Thursday, May 6, 2010
Alyona Nickelsen’s new book, Colored Pencil Painting Bible, published in February 2009, was both an interesting read and a valuable resource. Not only does the book give a very complete and well-written overview of general colored pencil technique and color theory, but also she outlines the details about her unique method.
From looking at Nickelsen’s drawings there is no doubt that she has mastered the technique of capturing realism through colored pencil. However, her technique is harder to discern through looking at the drawings on their own. A main feature of Nickelsen’s technique is her usage of solvents (she uses Gamblin Gamsol odorless mineral spirits in between several layers of colored pencil), to blend the pencil markings into a uniform surface of solid color. The individual colored pencil strokes are no longer visible, making her work seem much like a painting rather than a drawing. The conventional methods of using a blender pencil or the white colored pencil to blend can leave your drawing too waxy or leave your colors muddled by the white. While Nickelsen does describe the traditional techniques as well, she ties everything together and discusses the specific reasons and situations where you would use one method over another.
Another aspect of the book that I really enjoyed is how she gives a very good overview of the colored pencil field in general. She mentions CPSA in the introduction of the book and there is a foreword by Vera Curnow, founder of CPSA, which could be very interesting information for the emerging artist. She discusses the newest available technologies, such as Ester Roi’s warm/cool Icarus Drawing Board. She also integrates digital photography and Photoshop to a lot of the demonstrations she has in the book, discussing how she uses her digital camera to take pictures across many photo sessions, carefully altering the composition and the lighting until she gets the perfect shot. She then uses many Photoshop tools to help her to see the outlines and colors in the reference photo. Whether or not one agrees, digital photography and Photoshop have inevitably entered the art space and is part of the art-making process, and it is refreshing to see those technologies integrated into a how-to art book.

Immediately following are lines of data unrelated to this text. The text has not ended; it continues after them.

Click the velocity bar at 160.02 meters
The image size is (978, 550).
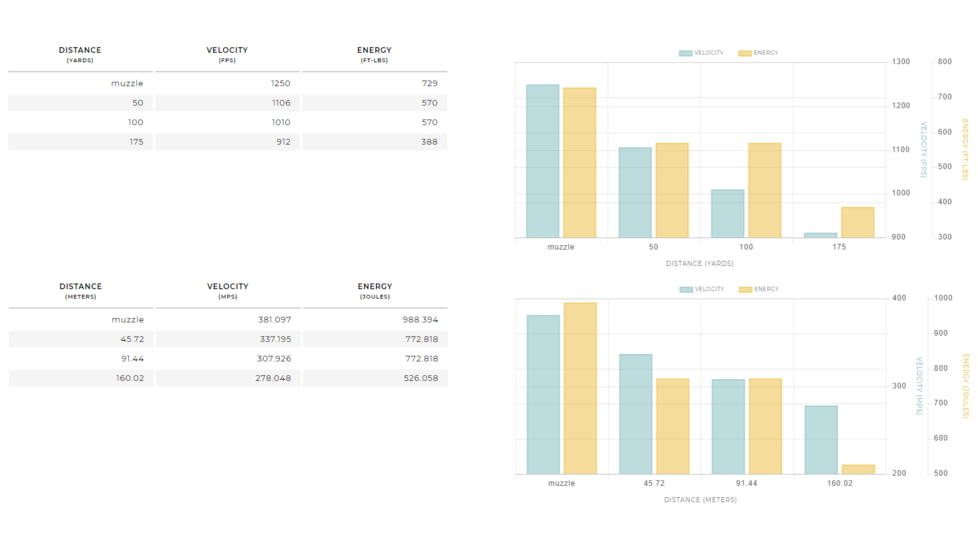coord(821,439)
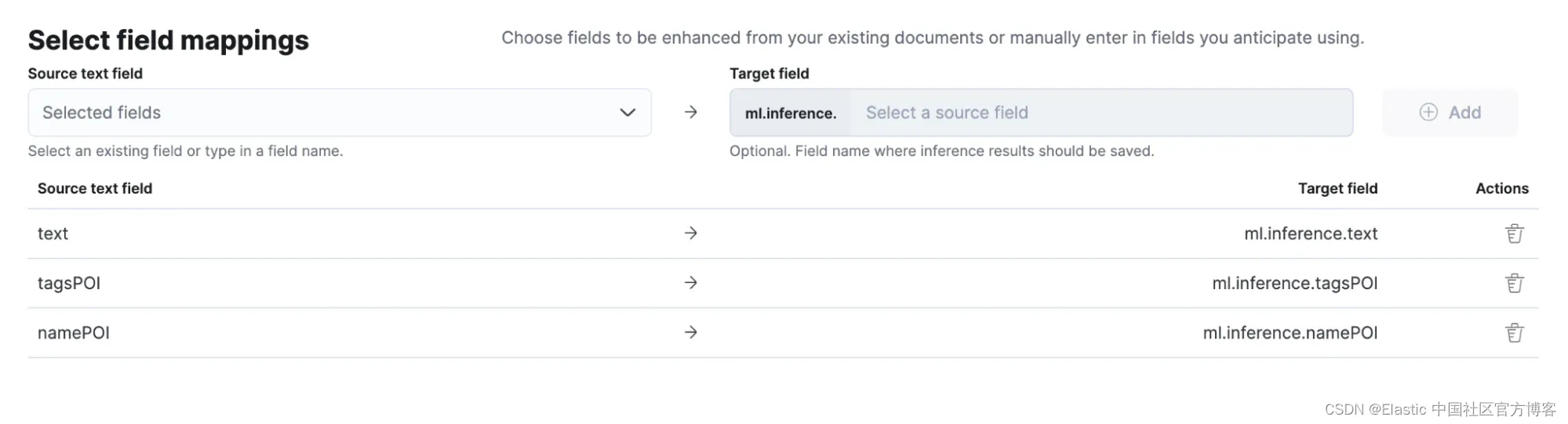The height and width of the screenshot is (424, 1568).
Task: Click the Actions column header
Action: (x=1501, y=189)
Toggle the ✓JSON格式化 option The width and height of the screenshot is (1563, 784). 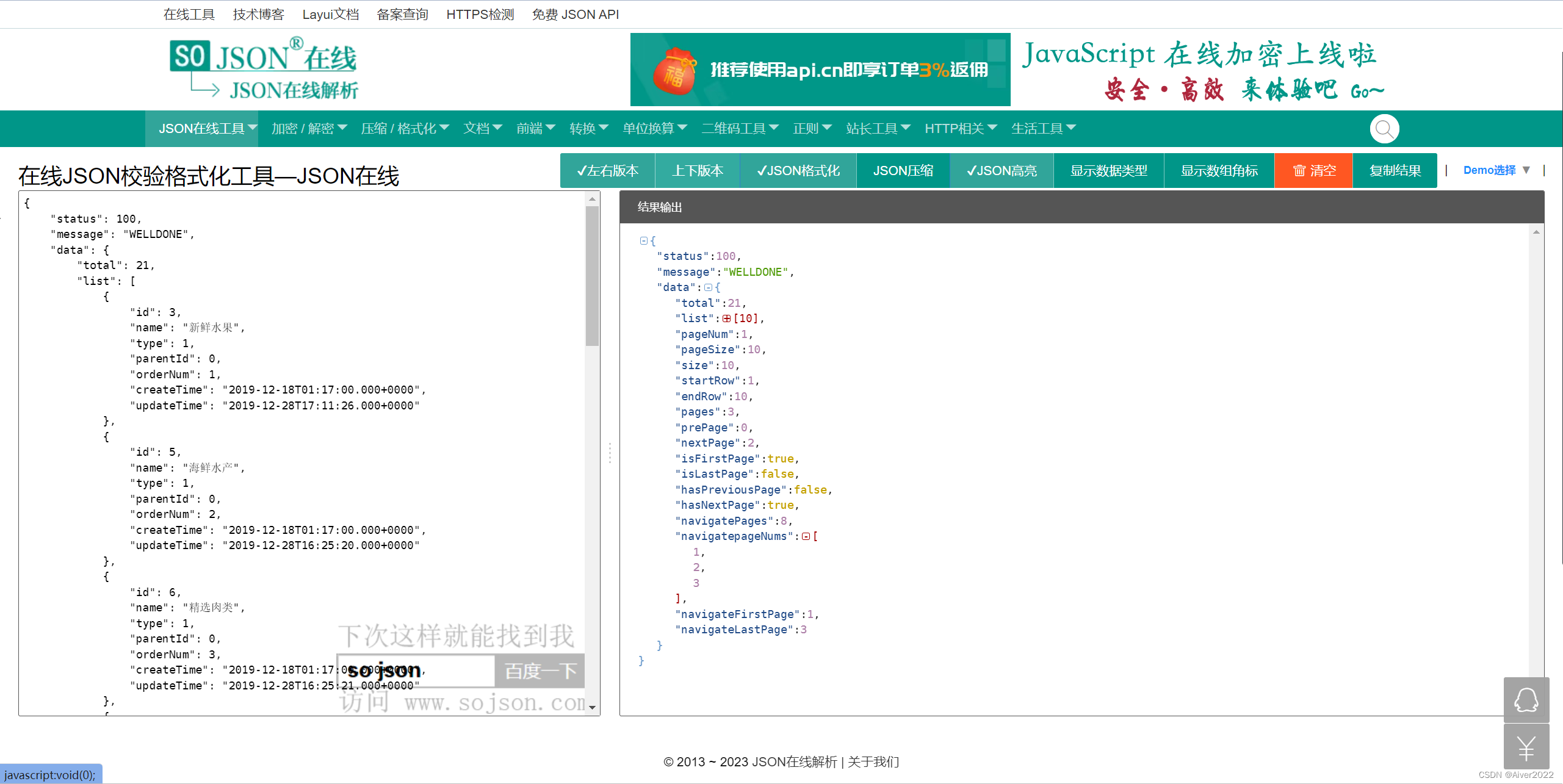pyautogui.click(x=798, y=171)
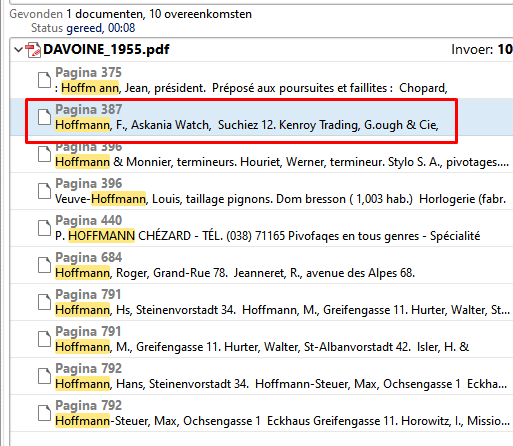Click page icon for Pagina 387 result
The height and width of the screenshot is (446, 513).
[44, 117]
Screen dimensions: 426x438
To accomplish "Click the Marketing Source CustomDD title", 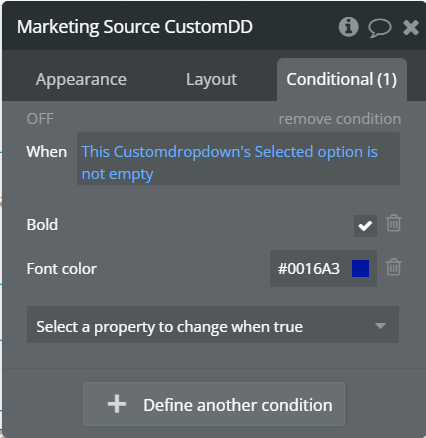I will (135, 27).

Nickelsen goes beyond discussing the techniques for applying pencil to paper, but also she talks about her learning process, such as keeping notes on swatches of color for future reference. She discusses different techniques for rendering the unique surfaces that one might encounter in a still life, such as grass, leaves, different types of flowers, water, crystal, ice, wood, fabric, etc., giving the reader enough details to encounter different situations that may arise, but also encouraging them to create their own compositions.
When you look at the full-color drawings in the book, a lot of which are true to life size, you are even more amazed when you learn that Nickelsen has only devoted herself to colored pencil art in the last few years. According to an article published in American Artist in March 2007, Nickelsen is mostly self-taught, and started using colored pencils in 2002. Since then, she has won numerous awards and garnered a lot of attention. That is great inspiration to any aspiring colored pencil artist, demonstrating that success can be achieved depending on how much effort and passion you are willing to put into it.